BEGIN

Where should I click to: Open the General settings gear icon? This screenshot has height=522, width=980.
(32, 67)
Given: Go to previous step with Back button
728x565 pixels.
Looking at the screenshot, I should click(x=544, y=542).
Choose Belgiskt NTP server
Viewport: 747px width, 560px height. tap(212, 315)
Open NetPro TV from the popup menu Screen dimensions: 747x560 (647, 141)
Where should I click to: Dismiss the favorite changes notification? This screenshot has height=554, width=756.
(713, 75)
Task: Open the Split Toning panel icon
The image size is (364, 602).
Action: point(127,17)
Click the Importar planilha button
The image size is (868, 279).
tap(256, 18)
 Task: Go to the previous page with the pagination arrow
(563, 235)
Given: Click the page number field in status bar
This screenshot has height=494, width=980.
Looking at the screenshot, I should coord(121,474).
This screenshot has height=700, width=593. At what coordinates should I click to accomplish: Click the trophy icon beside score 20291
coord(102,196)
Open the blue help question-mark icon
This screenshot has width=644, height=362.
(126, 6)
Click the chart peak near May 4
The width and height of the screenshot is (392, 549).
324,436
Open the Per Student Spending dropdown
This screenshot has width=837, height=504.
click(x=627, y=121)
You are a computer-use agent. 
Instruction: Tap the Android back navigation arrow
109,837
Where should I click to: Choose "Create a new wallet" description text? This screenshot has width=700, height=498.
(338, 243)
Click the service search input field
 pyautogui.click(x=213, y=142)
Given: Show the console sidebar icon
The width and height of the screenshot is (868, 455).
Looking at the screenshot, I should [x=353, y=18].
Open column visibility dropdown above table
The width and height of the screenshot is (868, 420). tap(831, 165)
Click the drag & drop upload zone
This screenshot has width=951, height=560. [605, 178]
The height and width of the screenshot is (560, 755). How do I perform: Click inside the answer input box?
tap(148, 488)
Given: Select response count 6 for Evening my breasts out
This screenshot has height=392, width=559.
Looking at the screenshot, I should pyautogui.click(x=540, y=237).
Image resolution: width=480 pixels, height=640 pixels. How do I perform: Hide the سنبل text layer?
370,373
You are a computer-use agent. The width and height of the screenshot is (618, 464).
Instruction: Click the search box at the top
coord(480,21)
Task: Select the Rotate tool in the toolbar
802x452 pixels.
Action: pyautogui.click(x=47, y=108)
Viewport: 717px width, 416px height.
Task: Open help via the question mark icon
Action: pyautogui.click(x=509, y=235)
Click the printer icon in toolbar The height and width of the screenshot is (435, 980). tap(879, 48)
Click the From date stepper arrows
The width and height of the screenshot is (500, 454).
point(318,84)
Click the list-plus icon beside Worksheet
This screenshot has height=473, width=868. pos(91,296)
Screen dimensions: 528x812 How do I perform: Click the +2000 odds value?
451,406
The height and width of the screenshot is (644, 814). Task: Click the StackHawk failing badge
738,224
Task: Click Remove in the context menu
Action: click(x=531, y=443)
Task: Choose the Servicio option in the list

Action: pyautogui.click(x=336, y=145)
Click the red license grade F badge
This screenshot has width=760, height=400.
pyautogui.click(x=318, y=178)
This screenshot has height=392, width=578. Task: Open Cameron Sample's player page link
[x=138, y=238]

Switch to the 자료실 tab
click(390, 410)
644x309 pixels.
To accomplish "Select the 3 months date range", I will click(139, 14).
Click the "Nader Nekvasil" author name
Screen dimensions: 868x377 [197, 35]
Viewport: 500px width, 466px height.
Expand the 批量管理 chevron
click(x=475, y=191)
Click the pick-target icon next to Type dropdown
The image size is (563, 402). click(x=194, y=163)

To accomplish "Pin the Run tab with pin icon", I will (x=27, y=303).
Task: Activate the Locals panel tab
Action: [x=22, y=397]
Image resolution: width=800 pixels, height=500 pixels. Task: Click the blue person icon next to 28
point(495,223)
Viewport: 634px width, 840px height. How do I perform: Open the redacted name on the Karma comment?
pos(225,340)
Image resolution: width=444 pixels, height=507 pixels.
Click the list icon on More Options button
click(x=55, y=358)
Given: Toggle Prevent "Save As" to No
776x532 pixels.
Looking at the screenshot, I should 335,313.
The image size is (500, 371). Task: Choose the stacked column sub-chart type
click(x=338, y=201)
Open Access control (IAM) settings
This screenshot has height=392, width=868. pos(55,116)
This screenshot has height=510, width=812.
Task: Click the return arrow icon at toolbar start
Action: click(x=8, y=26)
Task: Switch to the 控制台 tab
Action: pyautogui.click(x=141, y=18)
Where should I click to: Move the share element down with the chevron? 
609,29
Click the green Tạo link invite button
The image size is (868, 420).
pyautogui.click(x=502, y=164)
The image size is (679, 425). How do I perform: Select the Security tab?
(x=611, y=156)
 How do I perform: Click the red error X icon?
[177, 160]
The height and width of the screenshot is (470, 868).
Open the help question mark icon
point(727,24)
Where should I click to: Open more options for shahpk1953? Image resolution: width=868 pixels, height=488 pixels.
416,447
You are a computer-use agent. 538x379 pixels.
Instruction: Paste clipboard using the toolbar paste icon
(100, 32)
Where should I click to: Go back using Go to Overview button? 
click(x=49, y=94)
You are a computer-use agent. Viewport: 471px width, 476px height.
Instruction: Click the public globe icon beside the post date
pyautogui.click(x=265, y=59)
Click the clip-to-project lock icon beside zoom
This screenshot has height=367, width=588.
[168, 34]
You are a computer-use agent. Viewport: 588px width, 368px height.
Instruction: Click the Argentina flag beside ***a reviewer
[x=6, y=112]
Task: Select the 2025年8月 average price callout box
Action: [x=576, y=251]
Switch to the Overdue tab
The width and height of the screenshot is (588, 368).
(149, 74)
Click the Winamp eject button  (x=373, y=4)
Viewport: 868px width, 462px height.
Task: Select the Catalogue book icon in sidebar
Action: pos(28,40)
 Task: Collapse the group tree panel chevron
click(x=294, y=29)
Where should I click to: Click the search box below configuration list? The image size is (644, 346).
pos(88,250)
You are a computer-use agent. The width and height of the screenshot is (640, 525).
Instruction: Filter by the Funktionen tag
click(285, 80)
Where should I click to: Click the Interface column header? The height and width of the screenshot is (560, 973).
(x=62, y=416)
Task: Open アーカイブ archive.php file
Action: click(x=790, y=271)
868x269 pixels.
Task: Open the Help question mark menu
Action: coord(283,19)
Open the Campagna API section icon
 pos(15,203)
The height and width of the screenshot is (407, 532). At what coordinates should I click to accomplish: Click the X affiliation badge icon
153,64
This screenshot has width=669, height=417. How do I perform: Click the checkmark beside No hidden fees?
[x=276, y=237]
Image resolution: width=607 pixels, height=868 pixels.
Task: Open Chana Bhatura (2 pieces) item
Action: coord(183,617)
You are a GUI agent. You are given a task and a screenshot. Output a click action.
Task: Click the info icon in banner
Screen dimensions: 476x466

END

Look for "computer" in each line of the material, then copy the lines where it is found.

You are a computer-use agent. 
You are a computer-use agent. The width and height of the screenshot is (618, 464).
You are a computer-use agent. 538x379 pixels.
You are a computer-use agent. Viewport: 471px width, 476px height.
You are a computer-use agent. Viewport: 588px width, 368px height.
You are a computer-use agent. The width and height of the screenshot is (640, 525).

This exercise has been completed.